#### TRY IT
Copy out the whole listing exactly as written, leaving the pictures behind.

#### DATA
====
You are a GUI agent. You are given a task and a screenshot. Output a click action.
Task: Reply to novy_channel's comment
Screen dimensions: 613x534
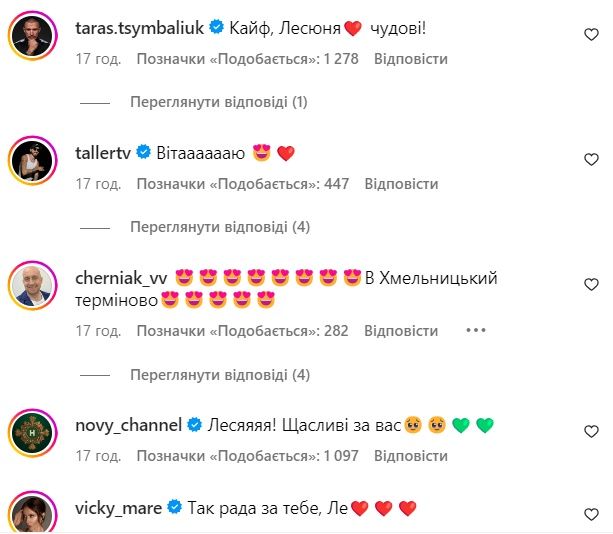(411, 456)
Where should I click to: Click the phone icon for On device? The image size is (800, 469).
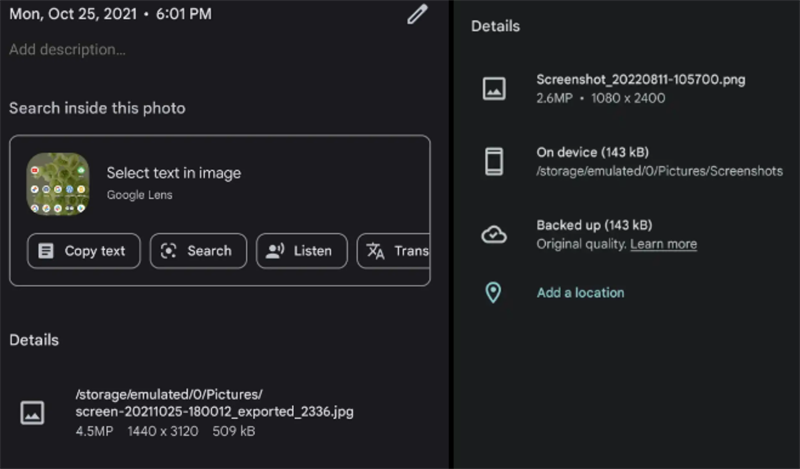click(494, 161)
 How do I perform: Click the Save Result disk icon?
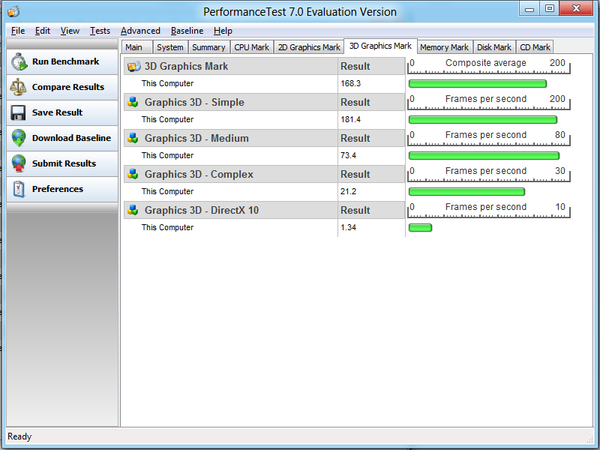(x=18, y=112)
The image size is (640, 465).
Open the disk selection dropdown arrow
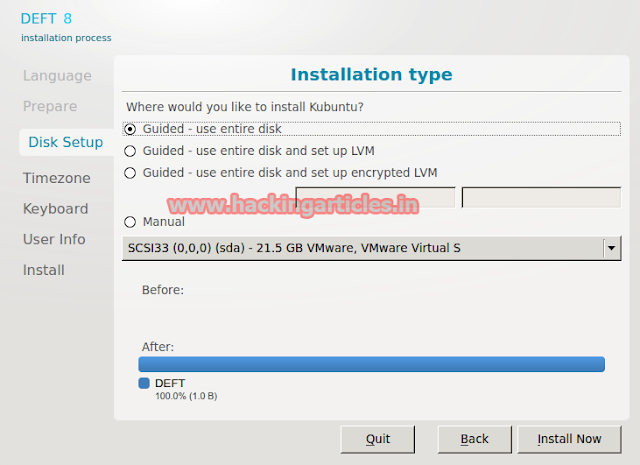[610, 248]
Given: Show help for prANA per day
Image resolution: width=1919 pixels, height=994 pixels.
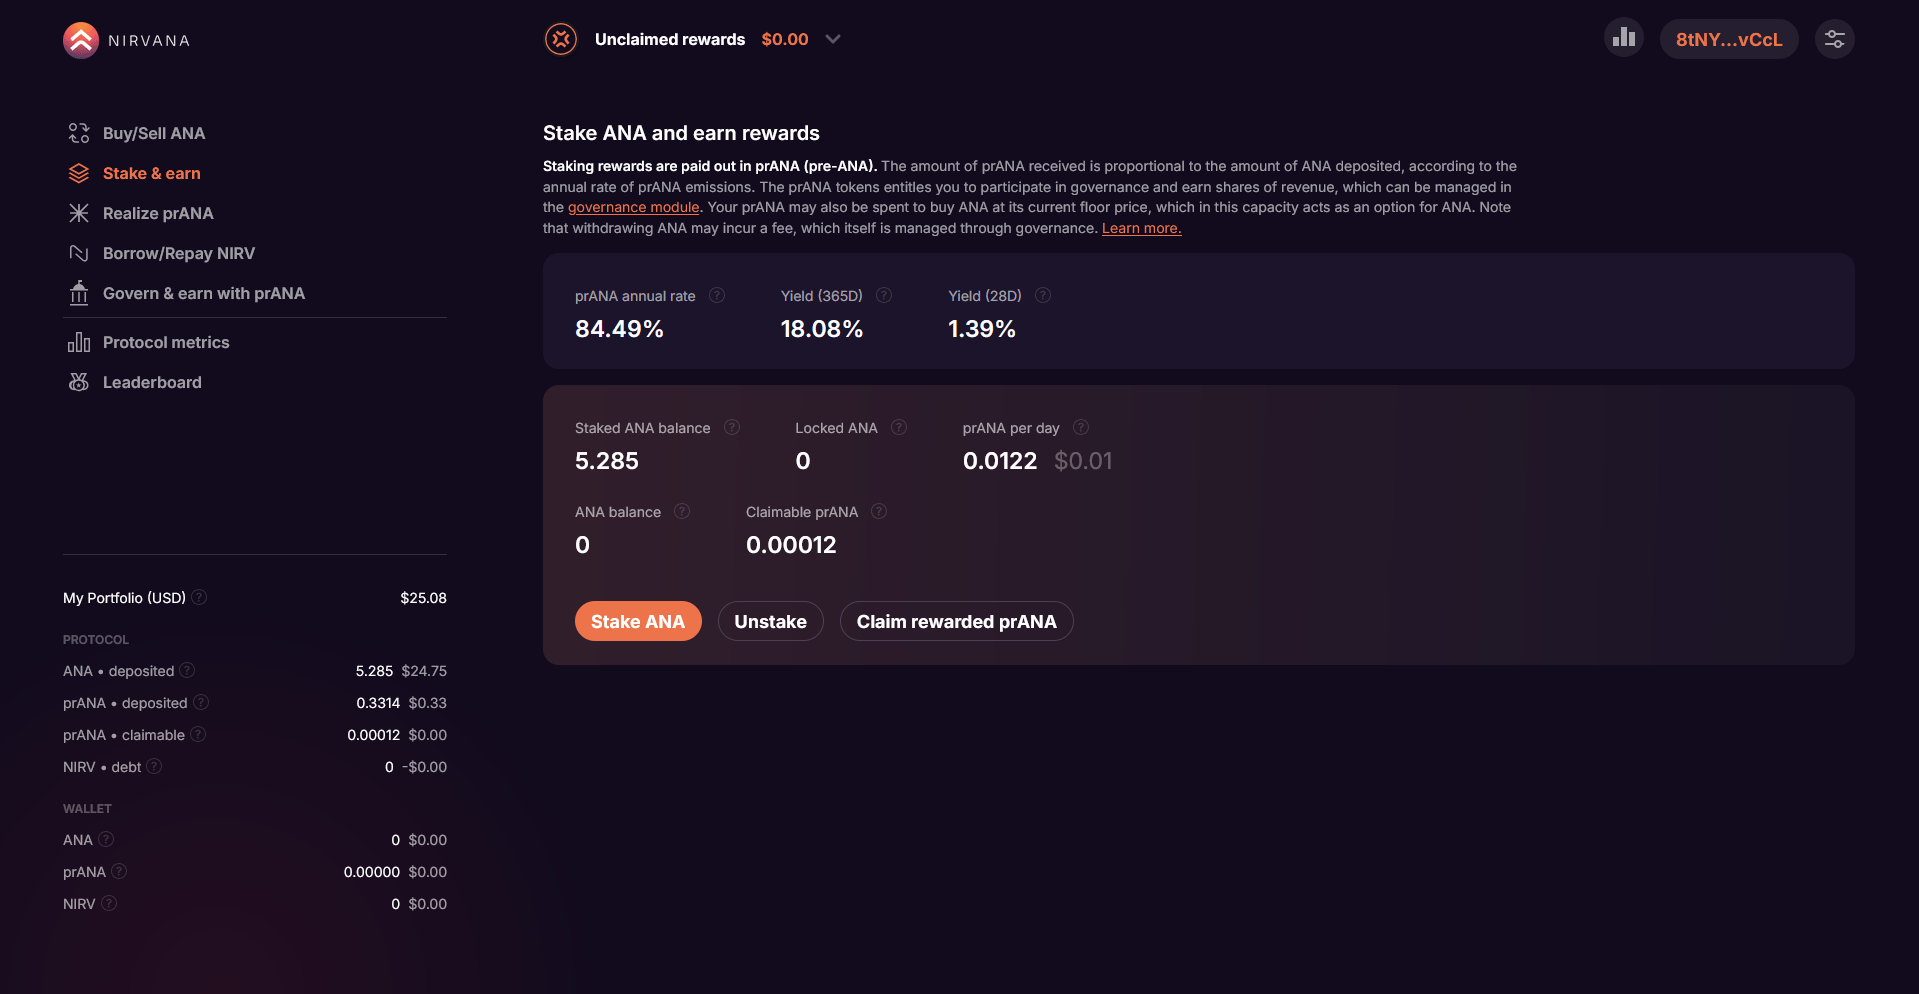Looking at the screenshot, I should tap(1081, 427).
====
#### SOLUTION FOR THIS PROBLEM
You are a GUI agent. You are given a task and a screenshot. Output a click action.
Task: Reply to novy_channel's comment
Screen dimensions: 613x534
(411, 456)
Where should I click to: Click the phone icon for On device? The image size is (800, 469).
click(494, 161)
 How do I perform: Click the Save Result disk icon?
(x=18, y=112)
The image size is (640, 465).
Open the disk selection dropdown arrow
[610, 248]
Given: Show help for prANA per day
Image resolution: width=1919 pixels, height=994 pixels.
Looking at the screenshot, I should tap(1081, 427).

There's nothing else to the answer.